We already successfully caught four nice blues and a stray flounder when one of the boys, John, prepared to cast. Scott, standing between John and me was in the direct line for the strike and I yelled out a warning but it was too late. As John brought his rod back to cast, the hook landed in Scott’s left shoulder and as John moved to thrust it forward, it imbedded deeply, with Scott letting out a howl of pain. John quickly stopped his attempt and came to Scott with rod in hand reducing the pain by the slackening of the line. As we gathered around Scott and looked at his shoulder, we knew it was bad. The barbed part of the hook was firmly imbedded and would require a knife to remove it, or so we thought.
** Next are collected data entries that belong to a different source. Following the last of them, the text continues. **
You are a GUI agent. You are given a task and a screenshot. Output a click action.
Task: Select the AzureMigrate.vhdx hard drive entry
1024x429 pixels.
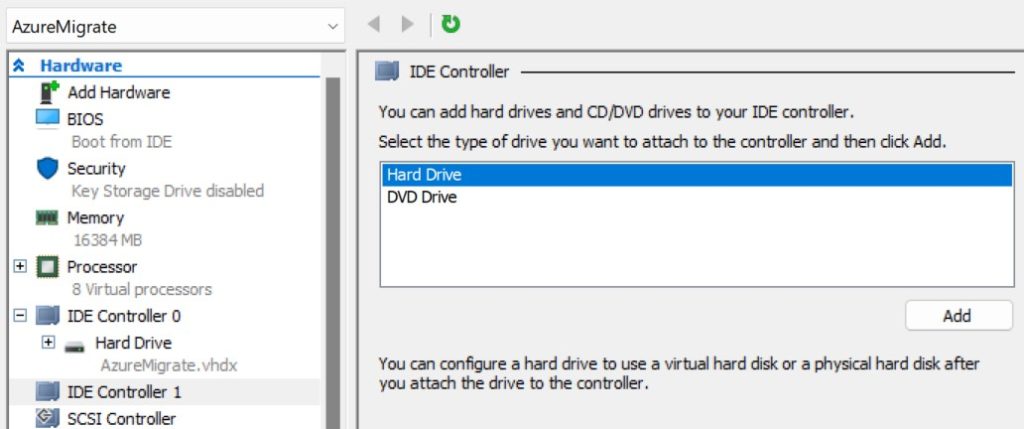(168, 365)
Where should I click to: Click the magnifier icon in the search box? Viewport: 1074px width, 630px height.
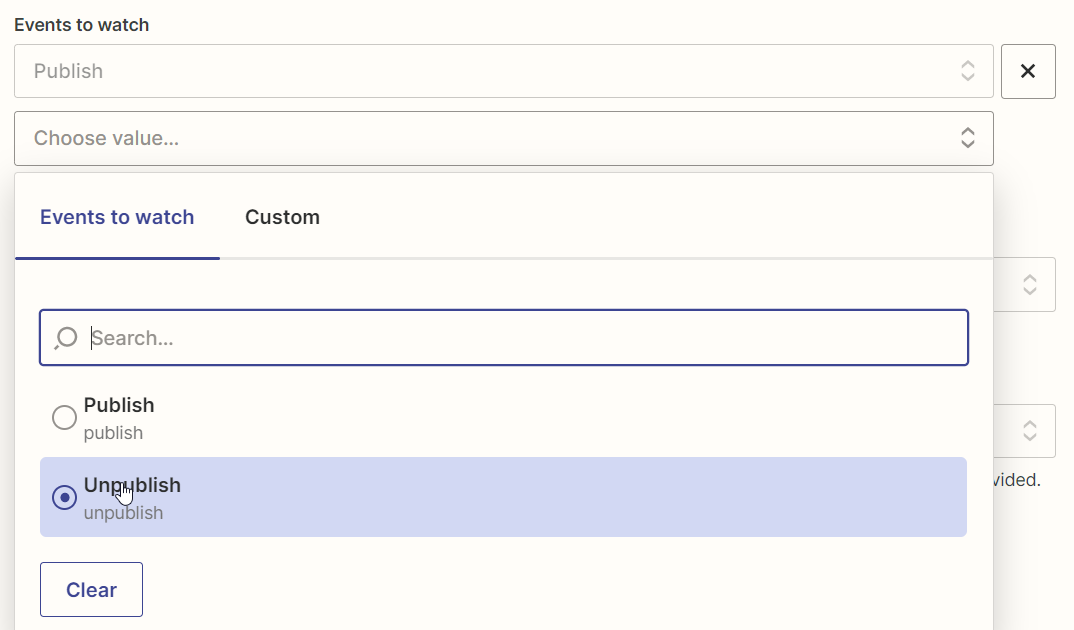[x=66, y=338]
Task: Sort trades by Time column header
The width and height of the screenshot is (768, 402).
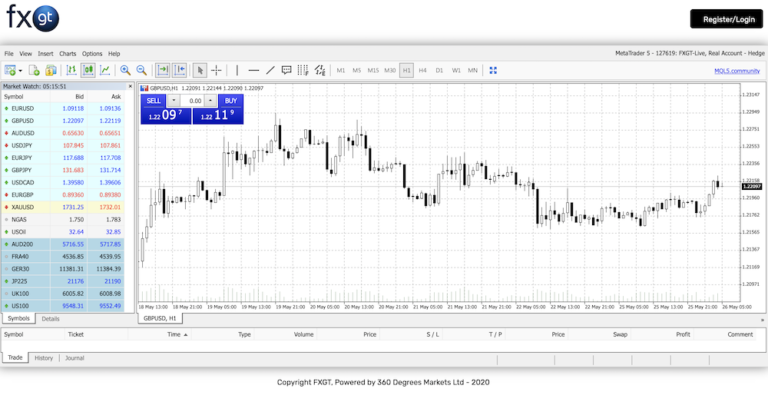Action: (x=175, y=334)
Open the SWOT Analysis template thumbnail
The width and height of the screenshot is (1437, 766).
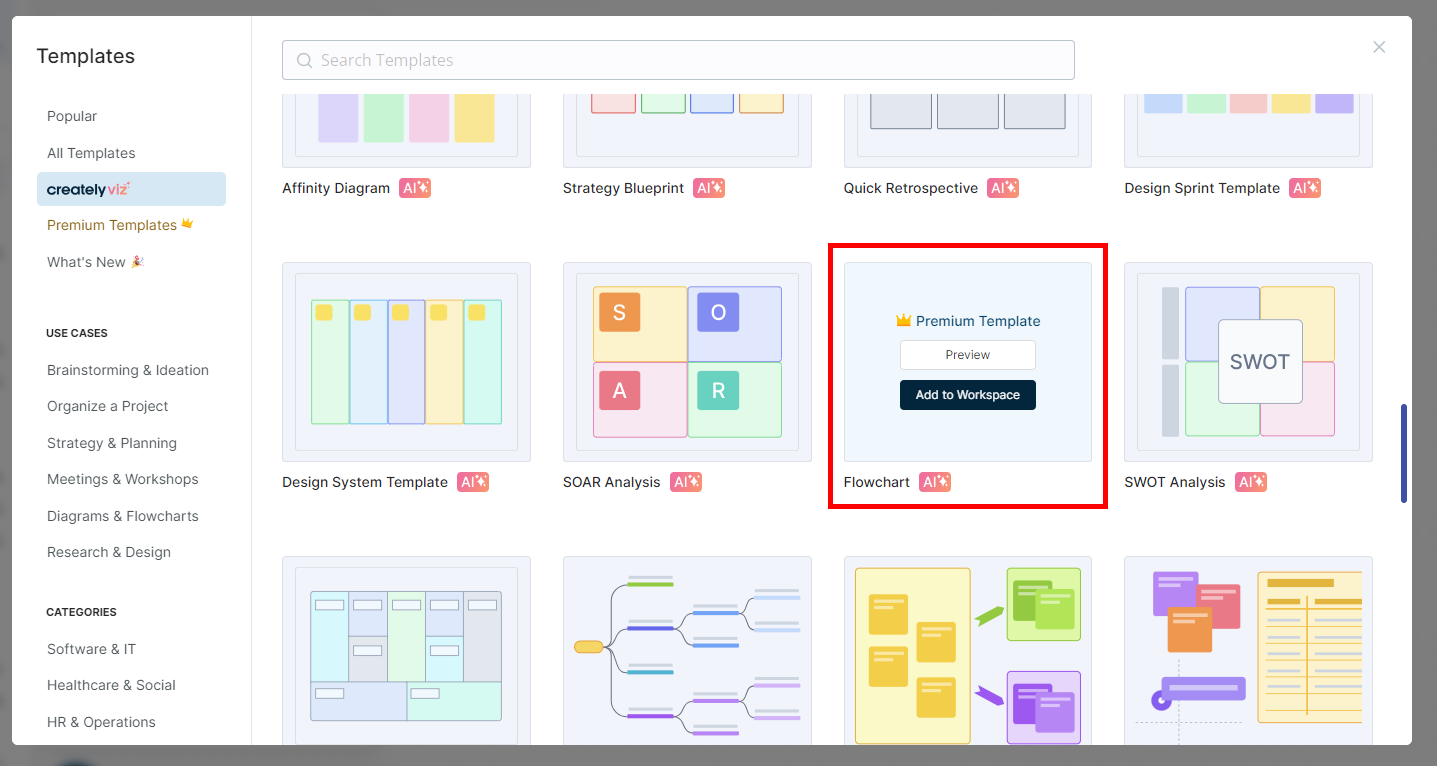pyautogui.click(x=1247, y=361)
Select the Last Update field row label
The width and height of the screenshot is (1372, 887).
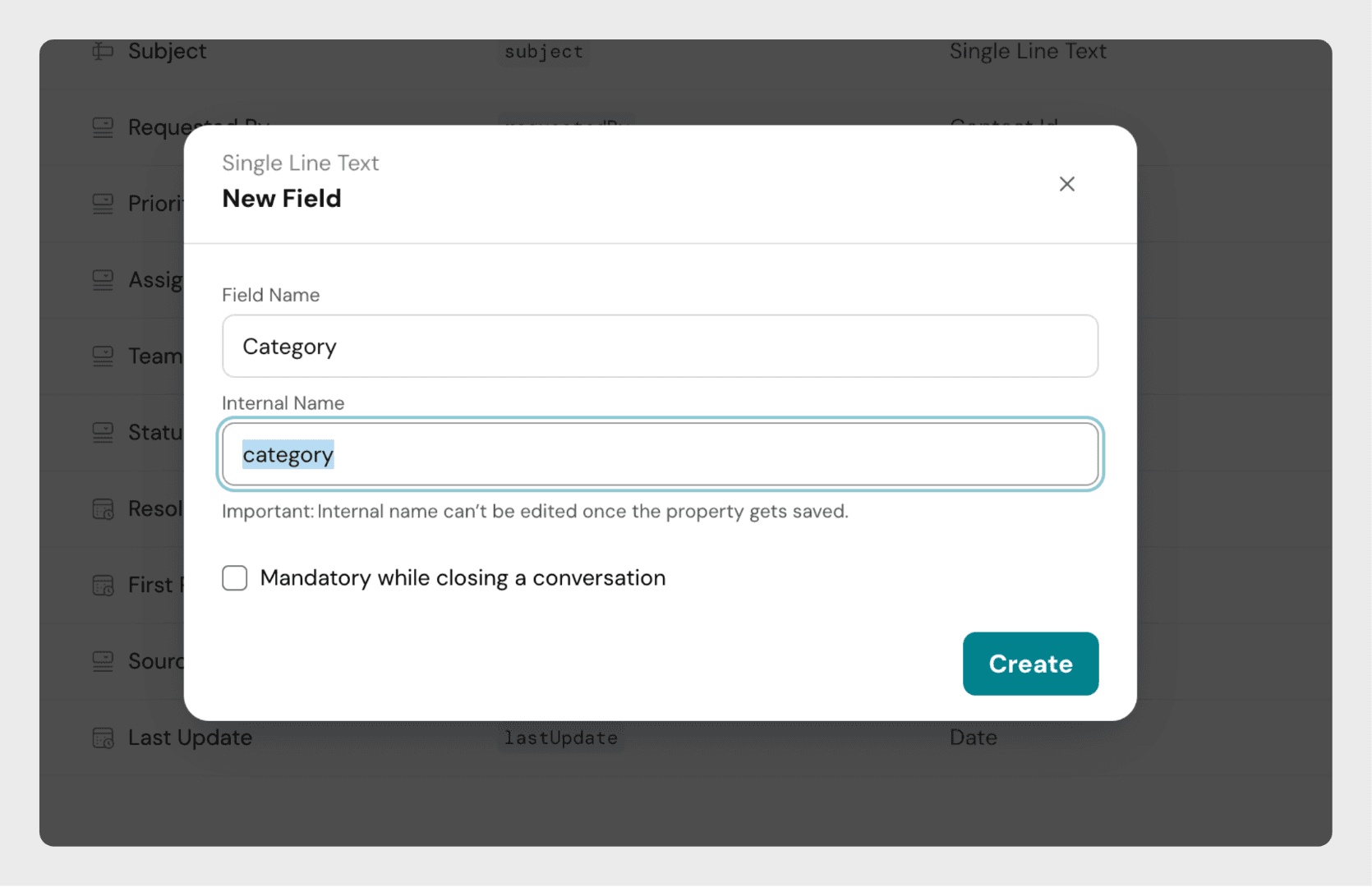pyautogui.click(x=190, y=738)
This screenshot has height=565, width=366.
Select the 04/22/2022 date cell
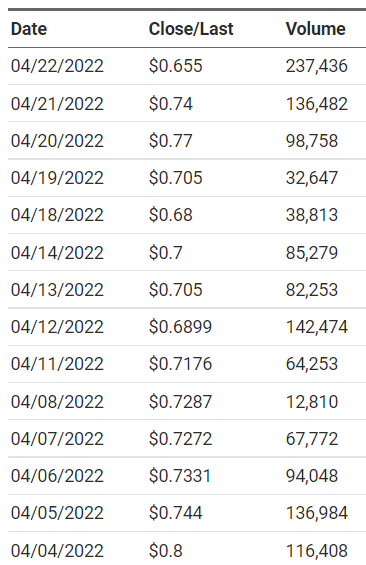click(x=57, y=66)

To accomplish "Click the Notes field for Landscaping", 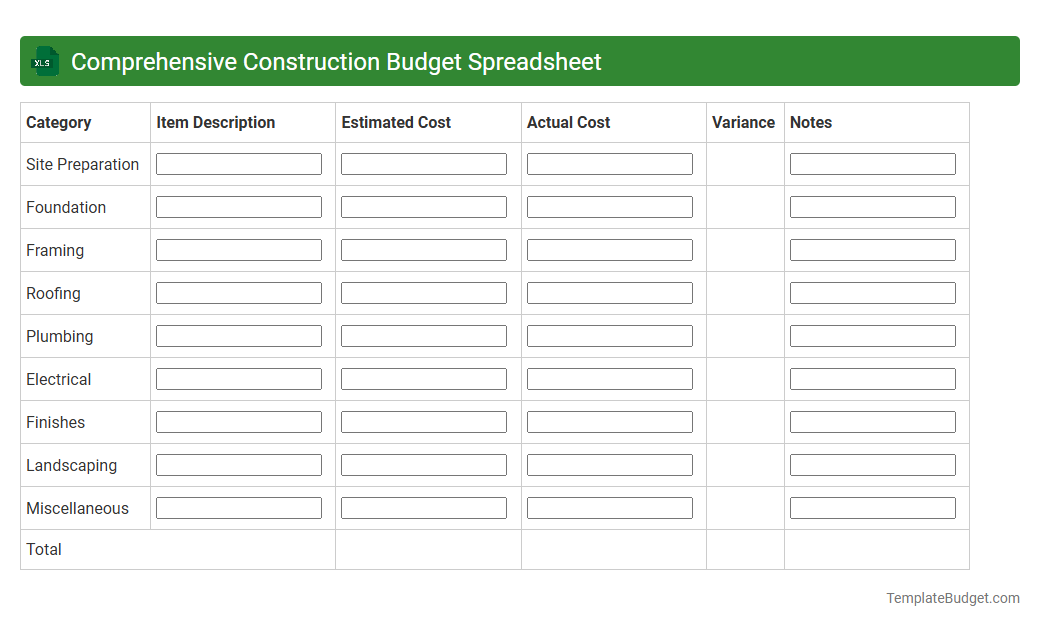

We told Scott to sit in one of the fold up chairs and try and relax and I went to get Dad, for I knew he always brought his medical bag to the beach. He would at least know what to do and might even be able to take care of it himself. He was reading a book after spending several hours on the beach and he quickly heeded my call, but first he walked over to the rental cottages next door to find Scott’s dad. Luckily, he was there and he joined us as we hustled to the beach. Dad wanted him there in case it was something that could be handled without spending hours to find a North Carolina facility. The sooner the hook was out, the sooner Scott would be on the mend.
Scott’s dad spoke to his son softly, saying, “Dr. Dick is going to try and fix you up fast, Son. As soon as he knows if it can be done without surgery, we’ll know what will be required. If real surgery is required, we’ll have to take you to the hospital.”
Dad took a close look with a few “ah ha’s” and opened his bag, pulling out a medical utensil that looked similar to wire cutters. He applied some alcohol around the wound, generating an “ouch” from Scott. He then cut the hook just above the skin and now the only part left under the skin was the imbedded hook. Luckily, however, it was lodged sot that the barbed and pointed end was near the surface and surgery would be avoided. It was amazing to watch him work, he reached down, applying a little pressure and was able to ease the barb through the skin and out without using a knife. Had it been necessary to go the other way, the barb would have ripped the skin and been much more dangerous. And once the barb was out, he used the cutting instrument and just pulled instead of cut the remained bit of hook steel shaft and it came out easily. Only a small open wound was left and dad applied an antiseptic and a pad and gauze cover. We all then went back to the cottage and Dad gave him a shot of penicillin and one for tetanus.
Two days later, Scott was almost as good as new. He was able to fish, he just needed to avoid getting water on his wound and when he returned to the beach the following summer, he didn’t even sport a scar. Were we better off back then? Well, it’s true today we have much more advanced technology for doctors to use in their trade, but I sometimes wonder if all the rules. legal mumbo jumbo and the lack of neighborliness that we so often find today is a step backward. And I think if dear old Dad could come back for a visit, he’d take a quick look around, look me in the eye and say, “Son, I’m going back. I don’t recognize this earth any longer and I don’t think I belong here anymore.”
I hear you, Dad, and I agree with a lot of what you are saying. Hopefully, I’ll see you again one of these days and we can talk about all of those wonderful “Summers at Old Nags Head.” I’m counting on it.